**What to produce:**
Where the records hold the string "agent", show the whole line it sits on.

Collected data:
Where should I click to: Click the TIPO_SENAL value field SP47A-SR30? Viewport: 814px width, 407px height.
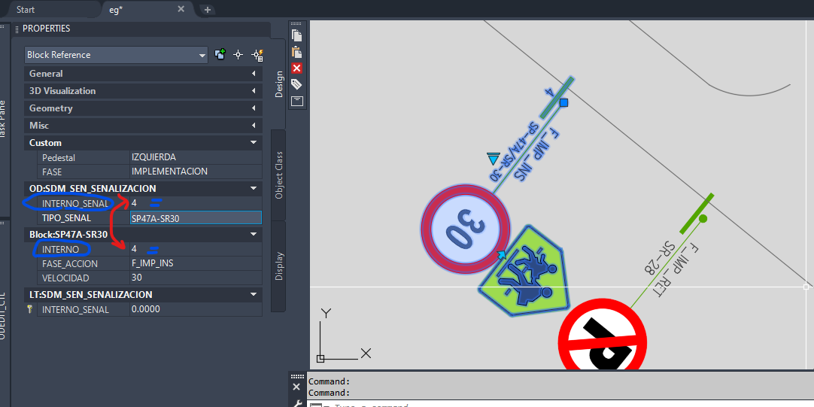[x=195, y=218]
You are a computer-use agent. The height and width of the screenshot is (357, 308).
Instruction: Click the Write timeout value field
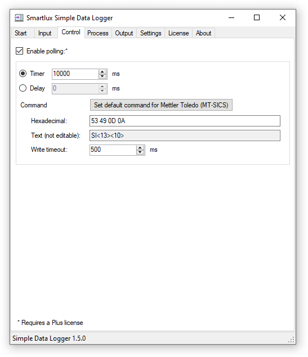[113, 150]
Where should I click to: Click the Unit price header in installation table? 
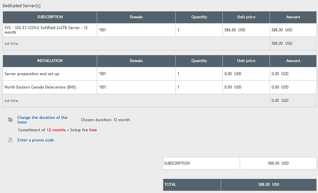tap(246, 61)
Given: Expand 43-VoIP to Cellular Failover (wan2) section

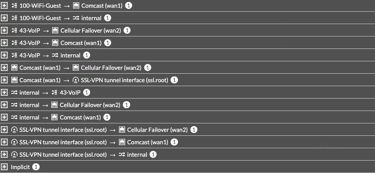Looking at the screenshot, I should [5, 31].
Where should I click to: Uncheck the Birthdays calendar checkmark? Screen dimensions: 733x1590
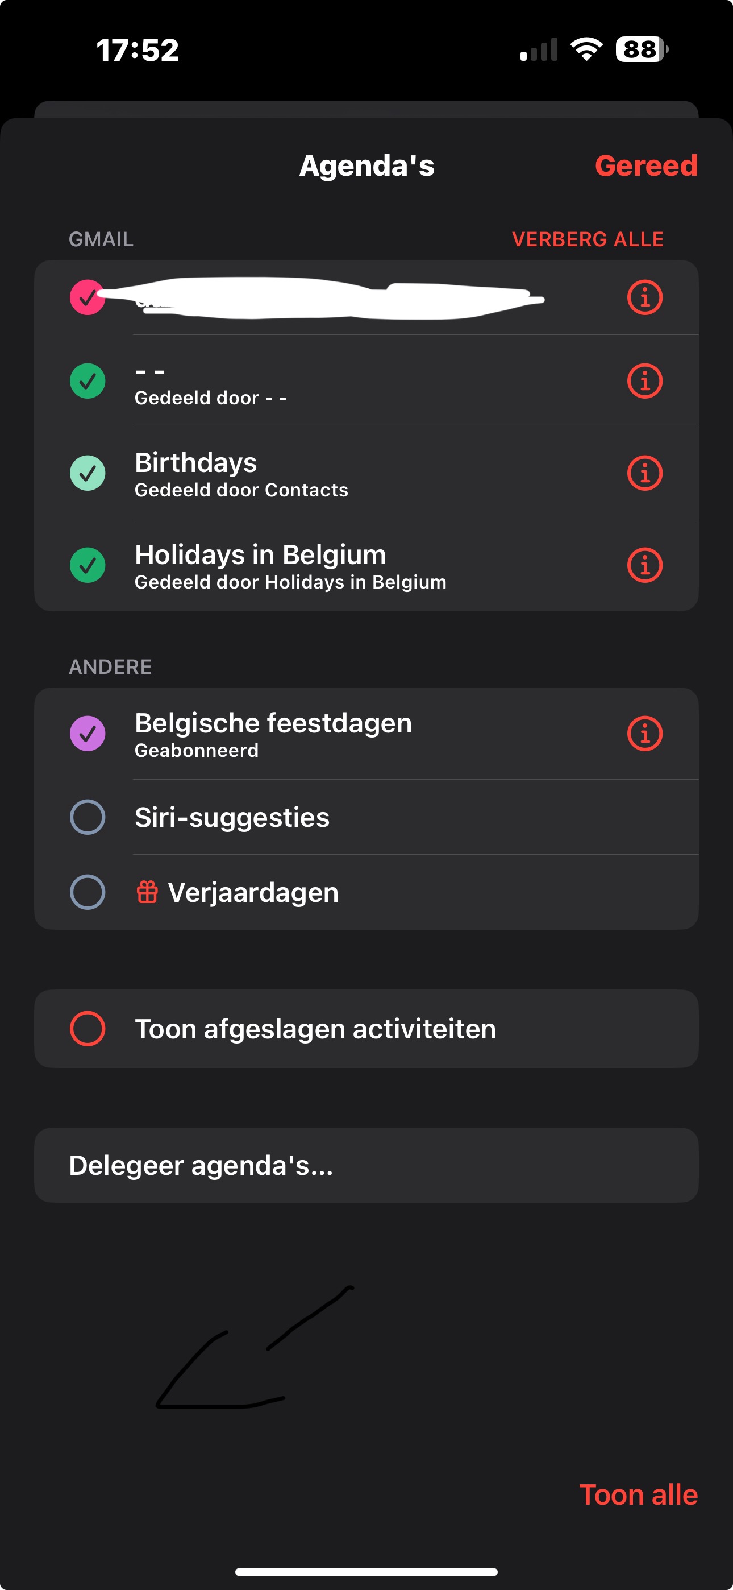click(88, 473)
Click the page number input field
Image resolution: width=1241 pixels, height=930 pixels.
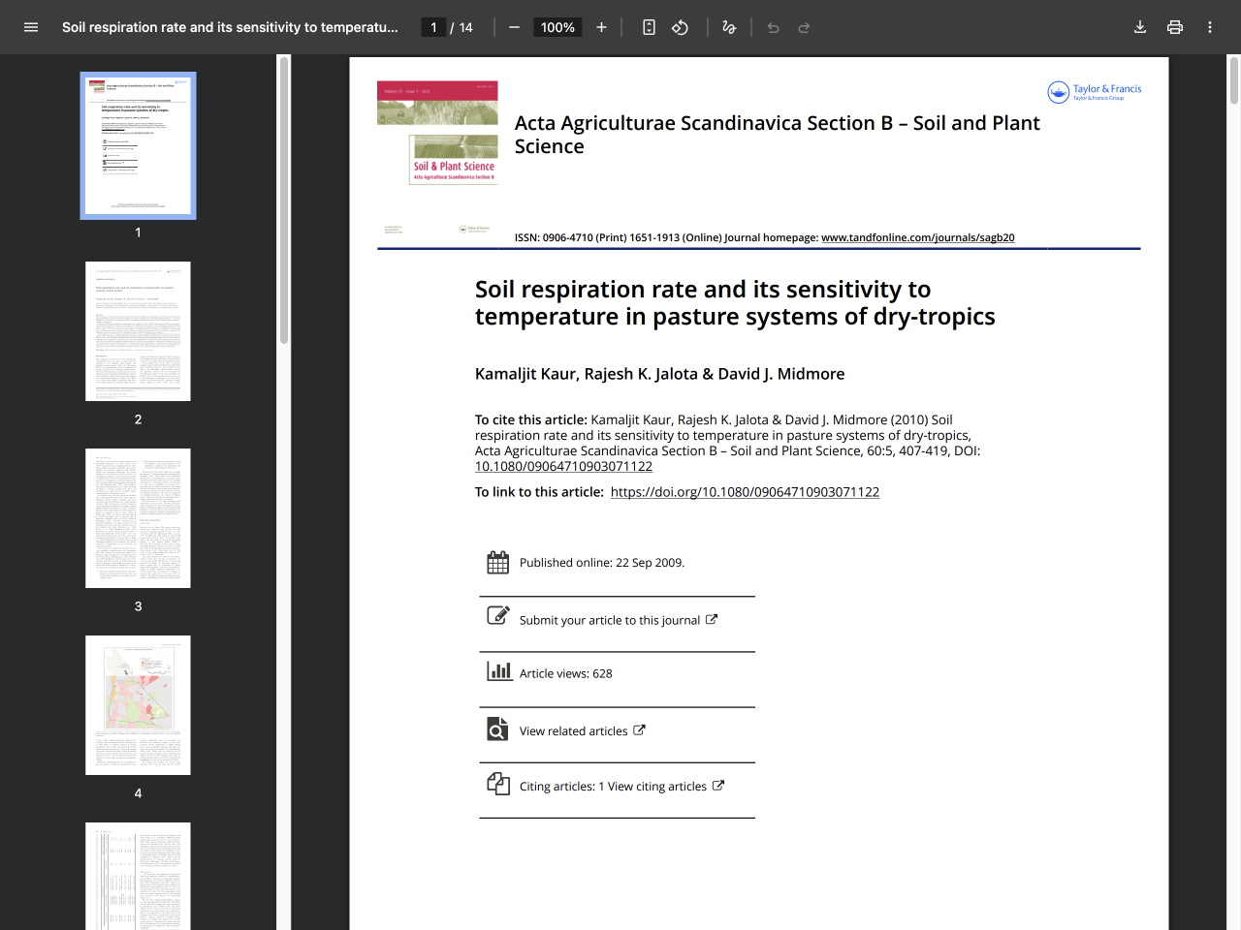coord(433,27)
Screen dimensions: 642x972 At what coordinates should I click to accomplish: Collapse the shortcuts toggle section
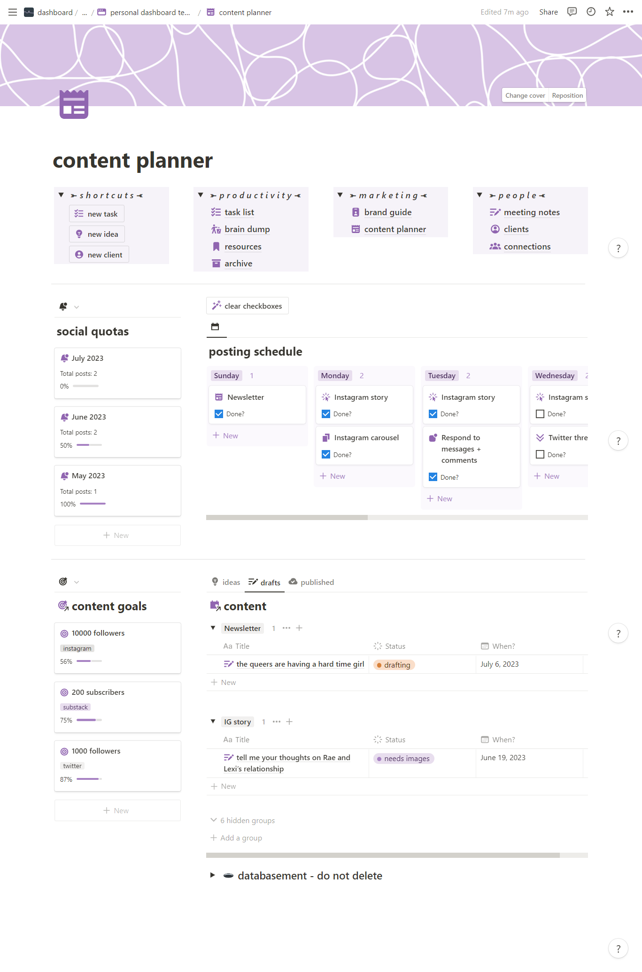tap(61, 195)
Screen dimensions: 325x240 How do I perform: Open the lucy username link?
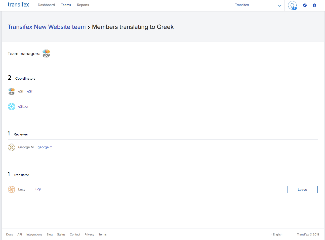(x=38, y=189)
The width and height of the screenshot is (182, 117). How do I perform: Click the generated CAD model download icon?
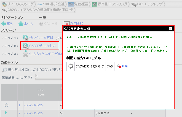(x=25, y=54)
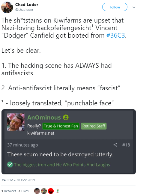Screen dimensions: 143x196
Task: Click the AnOminous user status icon
Action: pyautogui.click(x=66, y=117)
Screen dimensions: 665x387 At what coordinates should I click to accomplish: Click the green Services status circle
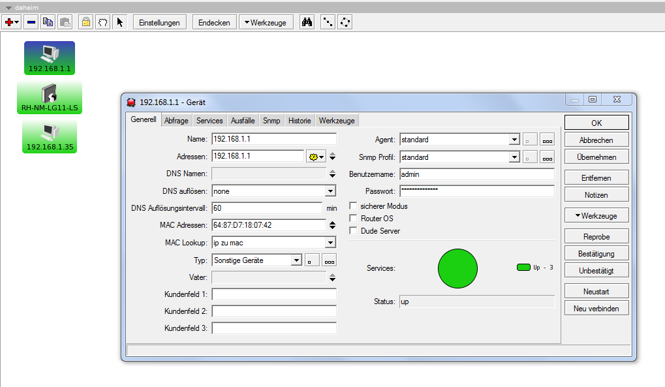[457, 268]
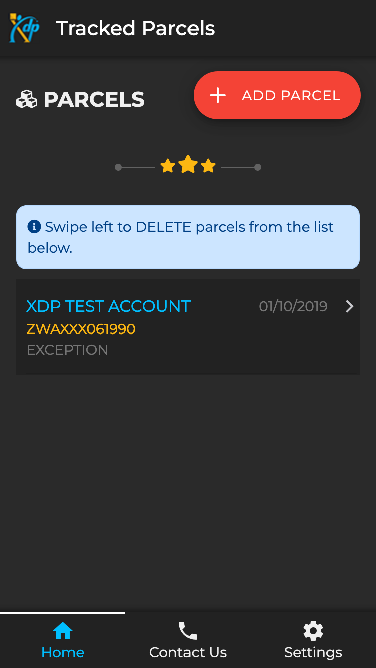376x668 pixels.
Task: Expand parcel details with the chevron arrow
Action: point(350,306)
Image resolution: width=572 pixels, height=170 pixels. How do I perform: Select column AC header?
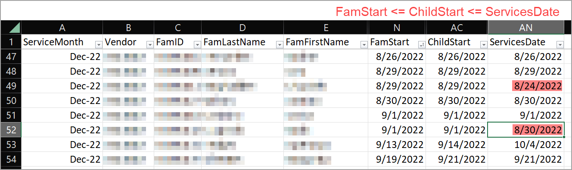(x=457, y=28)
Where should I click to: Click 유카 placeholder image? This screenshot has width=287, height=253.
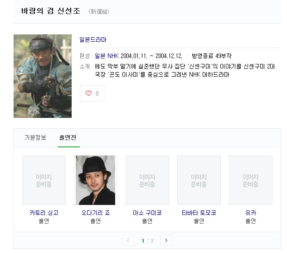(250, 180)
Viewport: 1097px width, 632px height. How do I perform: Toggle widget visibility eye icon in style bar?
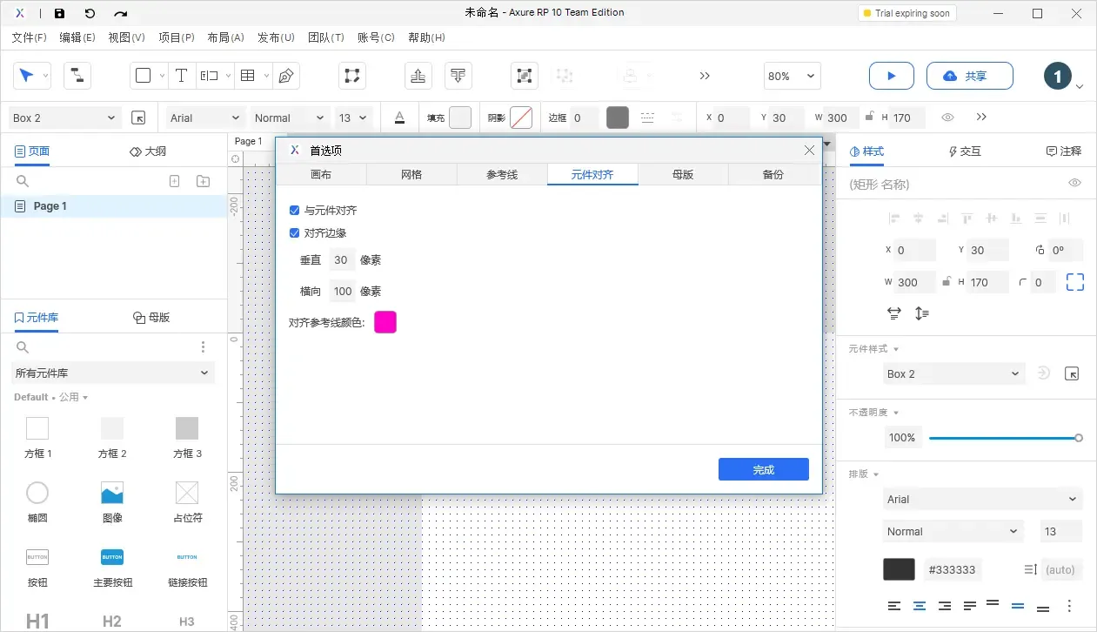coord(947,118)
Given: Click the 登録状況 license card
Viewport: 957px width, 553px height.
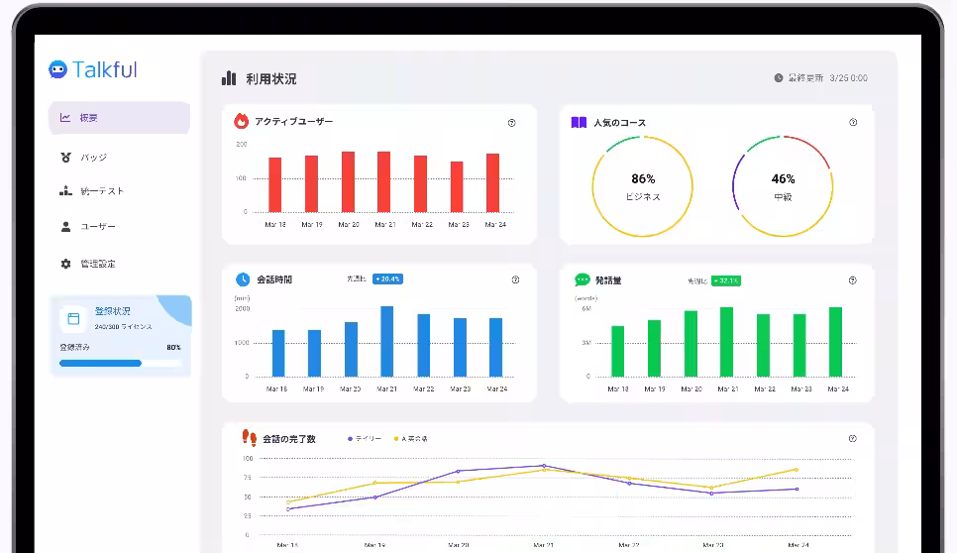Looking at the screenshot, I should click(x=121, y=317).
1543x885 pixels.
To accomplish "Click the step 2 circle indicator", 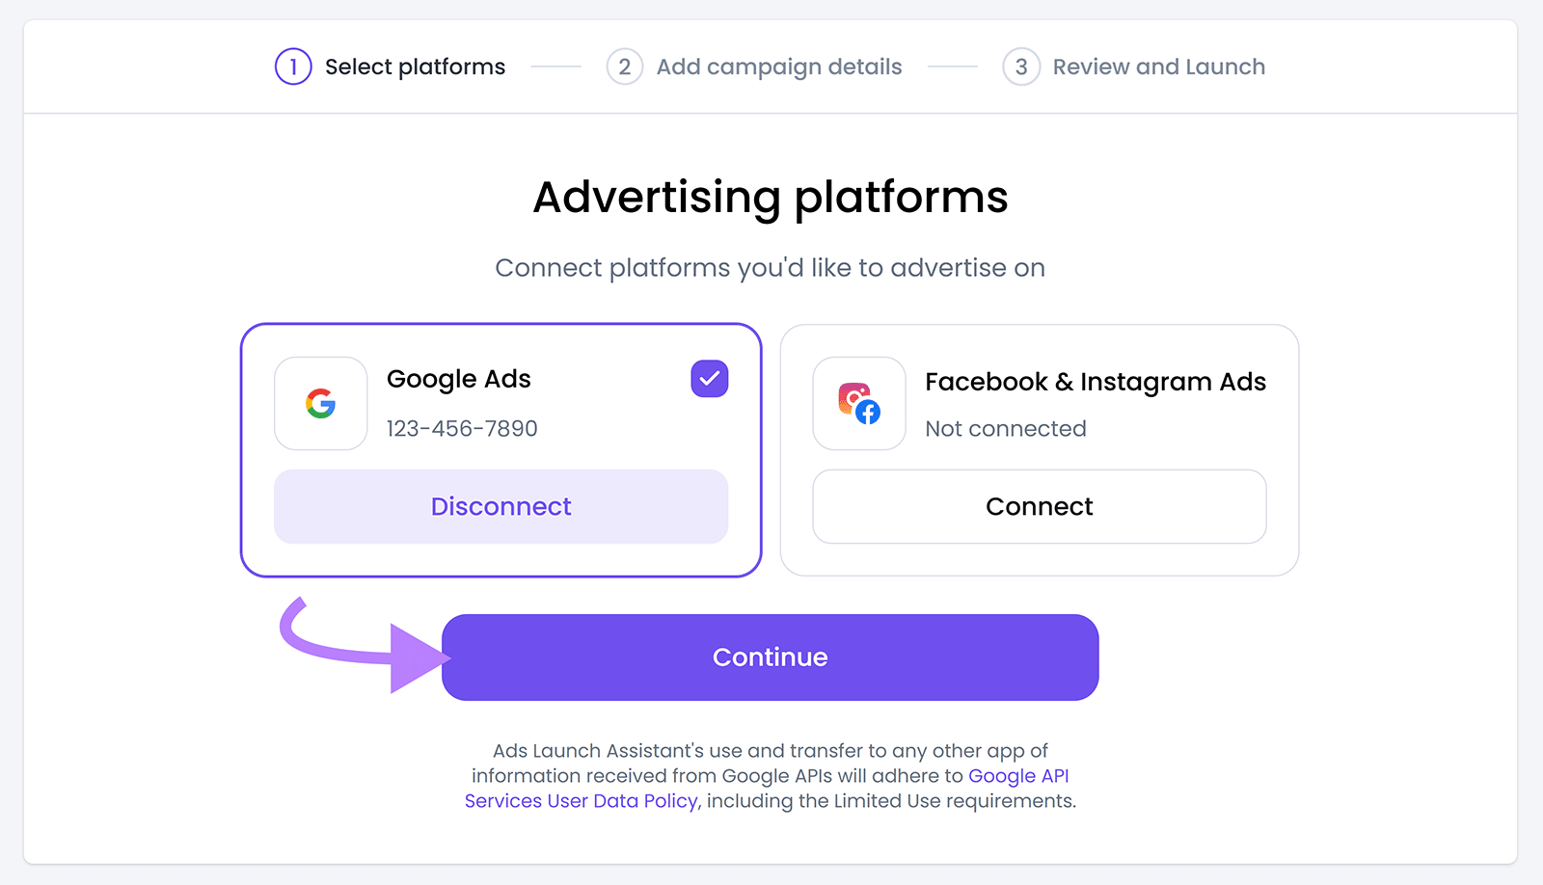I will (x=625, y=66).
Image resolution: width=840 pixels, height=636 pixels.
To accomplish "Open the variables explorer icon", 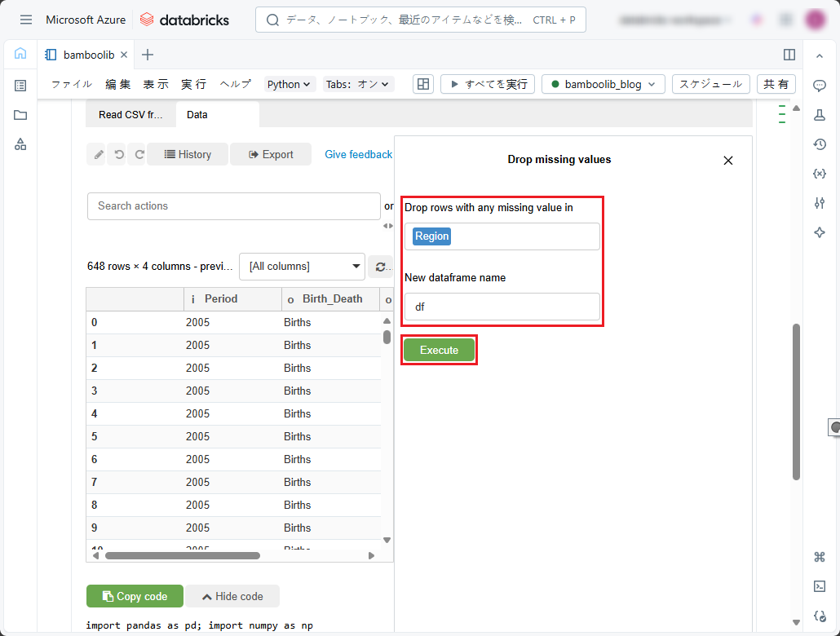I will tap(820, 174).
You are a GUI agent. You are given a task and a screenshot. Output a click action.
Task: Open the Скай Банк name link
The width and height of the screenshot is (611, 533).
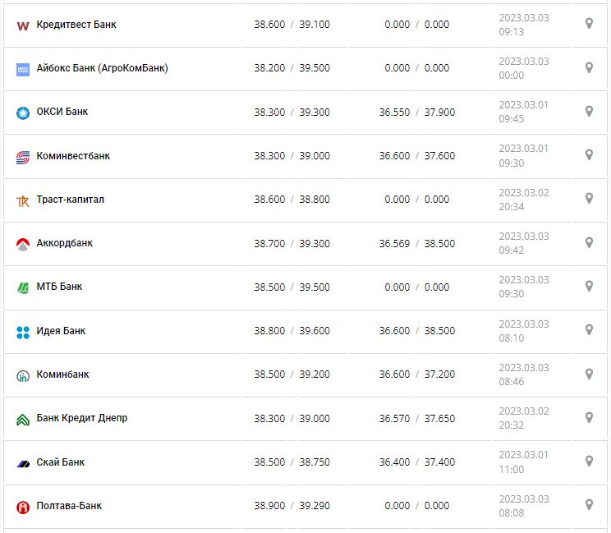[x=61, y=462]
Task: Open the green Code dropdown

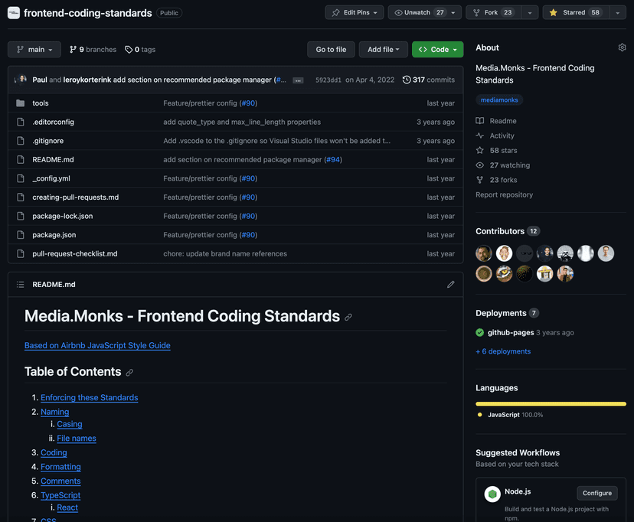Action: (x=438, y=50)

**Response below:**
You are a computer-use agent. The height and width of the screenshot is (357, 308).
You are a GUI agent. You are given a task and a screenshot. Output a click action.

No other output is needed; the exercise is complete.